▶ Task item:
Would you retype the records below exactly as they appear?

Data extracted from a collection

------------------------------------

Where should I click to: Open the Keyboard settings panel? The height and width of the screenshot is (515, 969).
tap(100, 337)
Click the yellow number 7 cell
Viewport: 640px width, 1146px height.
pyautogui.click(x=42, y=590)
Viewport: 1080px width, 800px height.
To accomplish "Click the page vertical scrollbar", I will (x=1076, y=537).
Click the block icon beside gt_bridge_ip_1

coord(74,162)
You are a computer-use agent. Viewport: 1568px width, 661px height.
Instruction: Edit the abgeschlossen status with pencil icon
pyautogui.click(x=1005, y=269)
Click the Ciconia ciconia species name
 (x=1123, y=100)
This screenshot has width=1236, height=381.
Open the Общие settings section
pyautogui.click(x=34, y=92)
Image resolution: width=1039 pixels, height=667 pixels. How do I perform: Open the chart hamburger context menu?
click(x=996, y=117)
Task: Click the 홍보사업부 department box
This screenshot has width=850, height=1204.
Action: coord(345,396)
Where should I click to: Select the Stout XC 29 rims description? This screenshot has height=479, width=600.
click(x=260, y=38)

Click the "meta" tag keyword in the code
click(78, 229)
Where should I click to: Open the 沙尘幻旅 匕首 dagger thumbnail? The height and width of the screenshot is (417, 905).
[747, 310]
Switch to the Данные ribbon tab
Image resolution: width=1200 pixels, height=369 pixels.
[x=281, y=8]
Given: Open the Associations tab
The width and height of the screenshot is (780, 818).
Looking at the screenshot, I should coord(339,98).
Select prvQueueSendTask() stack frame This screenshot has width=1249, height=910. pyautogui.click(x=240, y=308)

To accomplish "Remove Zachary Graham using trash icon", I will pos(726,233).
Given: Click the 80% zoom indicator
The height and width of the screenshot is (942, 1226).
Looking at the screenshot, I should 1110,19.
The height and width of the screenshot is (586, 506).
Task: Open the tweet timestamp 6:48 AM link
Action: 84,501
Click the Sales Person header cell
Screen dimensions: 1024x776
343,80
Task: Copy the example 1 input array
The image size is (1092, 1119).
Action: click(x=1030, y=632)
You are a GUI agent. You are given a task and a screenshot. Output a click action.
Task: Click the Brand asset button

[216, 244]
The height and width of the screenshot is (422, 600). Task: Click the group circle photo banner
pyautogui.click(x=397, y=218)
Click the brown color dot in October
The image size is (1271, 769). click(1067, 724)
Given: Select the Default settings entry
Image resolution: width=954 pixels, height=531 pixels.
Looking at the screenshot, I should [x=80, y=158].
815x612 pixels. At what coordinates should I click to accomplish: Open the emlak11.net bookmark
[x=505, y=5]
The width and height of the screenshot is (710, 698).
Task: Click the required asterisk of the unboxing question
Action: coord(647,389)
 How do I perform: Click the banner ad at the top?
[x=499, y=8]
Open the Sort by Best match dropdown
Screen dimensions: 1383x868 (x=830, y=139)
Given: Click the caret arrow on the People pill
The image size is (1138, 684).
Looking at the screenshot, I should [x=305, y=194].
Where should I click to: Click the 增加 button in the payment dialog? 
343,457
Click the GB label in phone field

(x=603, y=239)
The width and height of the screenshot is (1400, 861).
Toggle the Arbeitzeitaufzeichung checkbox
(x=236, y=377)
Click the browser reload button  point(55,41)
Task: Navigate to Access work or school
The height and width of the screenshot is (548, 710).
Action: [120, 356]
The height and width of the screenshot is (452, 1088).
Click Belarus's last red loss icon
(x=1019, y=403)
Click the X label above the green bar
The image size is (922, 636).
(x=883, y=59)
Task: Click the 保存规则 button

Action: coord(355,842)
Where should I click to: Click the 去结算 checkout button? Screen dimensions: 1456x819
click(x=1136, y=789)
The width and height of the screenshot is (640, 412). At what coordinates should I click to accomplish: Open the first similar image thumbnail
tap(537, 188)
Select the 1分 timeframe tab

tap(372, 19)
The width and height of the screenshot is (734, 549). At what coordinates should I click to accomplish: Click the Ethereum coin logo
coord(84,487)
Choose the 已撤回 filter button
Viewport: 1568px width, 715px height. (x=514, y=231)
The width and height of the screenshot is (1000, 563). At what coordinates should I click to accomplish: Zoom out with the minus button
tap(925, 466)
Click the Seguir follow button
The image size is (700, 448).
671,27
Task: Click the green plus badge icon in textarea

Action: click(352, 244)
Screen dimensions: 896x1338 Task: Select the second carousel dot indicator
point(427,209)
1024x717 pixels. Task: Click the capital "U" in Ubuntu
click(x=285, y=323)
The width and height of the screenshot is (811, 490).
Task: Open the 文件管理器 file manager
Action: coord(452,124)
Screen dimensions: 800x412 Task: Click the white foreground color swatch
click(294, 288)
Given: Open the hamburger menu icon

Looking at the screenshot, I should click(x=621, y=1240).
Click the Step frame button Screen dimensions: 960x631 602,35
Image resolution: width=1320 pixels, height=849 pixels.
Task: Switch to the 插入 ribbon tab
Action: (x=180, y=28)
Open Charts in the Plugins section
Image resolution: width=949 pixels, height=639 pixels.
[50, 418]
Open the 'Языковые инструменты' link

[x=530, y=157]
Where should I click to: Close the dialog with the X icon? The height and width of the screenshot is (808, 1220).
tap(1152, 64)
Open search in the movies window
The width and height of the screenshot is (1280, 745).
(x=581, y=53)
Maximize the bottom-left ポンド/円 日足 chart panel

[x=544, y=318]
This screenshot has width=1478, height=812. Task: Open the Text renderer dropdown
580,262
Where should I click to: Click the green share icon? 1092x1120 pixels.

------------------------------------

▶ Written response:
Where should I click to: Open the Keyboard settings panel? The height and width of the screenshot is (515, 969).
tap(100, 337)
Click the yellow number 7 cell
Viewport: 640px width, 1146px height.
pyautogui.click(x=42, y=590)
Viewport: 1080px width, 800px height.
To accomplish "Click the page vertical scrollbar", I will (x=1076, y=537).
Click the block icon beside gt_bridge_ip_1

coord(74,162)
You are a computer-use agent. Viewport: 1568px width, 661px height.
Instruction: Edit the abgeschlossen status with pencil icon
pyautogui.click(x=1005, y=269)
Click the Ciconia ciconia species name
 (x=1123, y=100)
This screenshot has width=1236, height=381.
Open the Общие settings section
pyautogui.click(x=34, y=92)
Image resolution: width=1039 pixels, height=667 pixels. How do I perform: Open the chart hamburger context menu?
click(x=996, y=117)
Task: Click the 홍보사업부 department box
This screenshot has width=850, height=1204.
Action: coord(345,396)
Where should I click to: Select the Stout XC 29 rims description? This screenshot has height=479, width=600.
click(x=260, y=38)

Click the "meta" tag keyword in the code
click(78, 229)
Where should I click to: Open the 沙尘幻旅 匕首 dagger thumbnail? The height and width of the screenshot is (417, 905).
[747, 310]
Switch to the Данные ribbon tab
Image resolution: width=1200 pixels, height=369 pixels.
[x=281, y=8]
Given: Open the Associations tab
The width and height of the screenshot is (780, 818).
Looking at the screenshot, I should coord(339,98).
Select prvQueueSendTask() stack frame This screenshot has width=1249, height=910. pyautogui.click(x=240, y=308)

To accomplish "Remove Zachary Graham using trash icon", I will pos(726,233).
Given: Click the 80% zoom indicator
The height and width of the screenshot is (942, 1226).
Looking at the screenshot, I should 1110,19.
The height and width of the screenshot is (586, 506).
Task: Open the tweet timestamp 6:48 AM link
Action: 84,501
Click the Sales Person header cell
Screen dimensions: 1024x776
343,80
Task: Copy the example 1 input array
The image size is (1092, 1119).
Action: click(x=1030, y=632)
You are a GUI agent. You are given a task and a screenshot. Output a click action.
Task: Click the Brand asset button

[216, 244]
The height and width of the screenshot is (422, 600). Task: Click the group circle photo banner
pyautogui.click(x=397, y=218)
Click the brown color dot in October
The image size is (1271, 769). click(1067, 724)
Given: Select the Default settings entry
Image resolution: width=954 pixels, height=531 pixels.
Looking at the screenshot, I should [x=80, y=158].
815x612 pixels. At what coordinates should I click to accomplish: Open the emlak11.net bookmark
[x=505, y=5]
The width and height of the screenshot is (710, 698).
Task: Click the required asterisk of the unboxing question
Action: coord(647,389)
 How do I perform: Click the banner ad at the top?
[x=499, y=8]
Open the Sort by Best match dropdown
Screen dimensions: 1383x868 (x=830, y=139)
Given: Click the caret arrow on the People pill
The image size is (1138, 684).
Looking at the screenshot, I should [x=305, y=194].
Where should I click to: Click the 增加 button in the payment dialog? 
343,457
Click the GB label in phone field

(x=603, y=239)
The width and height of the screenshot is (1400, 861).
Toggle the Arbeitzeitaufzeichung checkbox
(x=236, y=377)
Click the browser reload button  point(55,41)
Task: Navigate to Access work or school
The height and width of the screenshot is (548, 710).
Action: [120, 356]
The height and width of the screenshot is (452, 1088).
Click Belarus's last red loss icon
(x=1019, y=403)
Click the X label above the green bar
The image size is (922, 636).
(x=883, y=59)
Task: Click the 保存规则 button

Action: coord(355,842)
Where should I click to: Click the 去结算 checkout button? Screen dimensions: 1456x819
click(x=1136, y=789)
The width and height of the screenshot is (640, 412). At what coordinates should I click to accomplish: Open the first similar image thumbnail
tap(537, 188)
Select the 1分 timeframe tab

tap(372, 19)
The width and height of the screenshot is (734, 549). At what coordinates should I click to accomplish: Click the Ethereum coin logo
coord(84,487)
Choose the 已撤回 filter button
Viewport: 1568px width, 715px height. (x=514, y=231)
The width and height of the screenshot is (1000, 563). At what coordinates should I click to accomplish: Zoom out with the minus button
tap(925, 466)
Click the Seguir follow button
The image size is (700, 448).
671,27
Task: Click the green plus badge icon in textarea

Action: click(352, 244)
Screen dimensions: 896x1338 Task: Select the second carousel dot indicator
point(427,209)
1024x717 pixels. Task: Click the capital "U" in Ubuntu
click(x=285, y=323)
The width and height of the screenshot is (811, 490).
Task: Open the 文件管理器 file manager
Action: coord(452,124)
Screen dimensions: 800x412 Task: Click the white foreground color swatch
click(294, 288)
Given: Open the hamburger menu icon

Looking at the screenshot, I should click(x=621, y=1240).
Click the Step frame button Screen dimensions: 960x631 602,35
Image resolution: width=1320 pixels, height=849 pixels.
Task: Switch to the 插入 ribbon tab
Action: (x=180, y=28)
Open Charts in the Plugins section
Image resolution: width=949 pixels, height=639 pixels.
[50, 418]
Open the 'Языковые инструменты' link

[x=530, y=157]
Where should I click to: Close the dialog with the X icon? The height and width of the screenshot is (808, 1220).
tap(1152, 64)
Open search in the movies window
The width and height of the screenshot is (1280, 745).
(x=581, y=53)
Maximize the bottom-left ポンド/円 日足 chart panel

[x=544, y=318]
This screenshot has width=1478, height=812. Task: Open the Text renderer dropdown
580,262
Where should I click to: Click the green share icon? 1092x1120 pixels.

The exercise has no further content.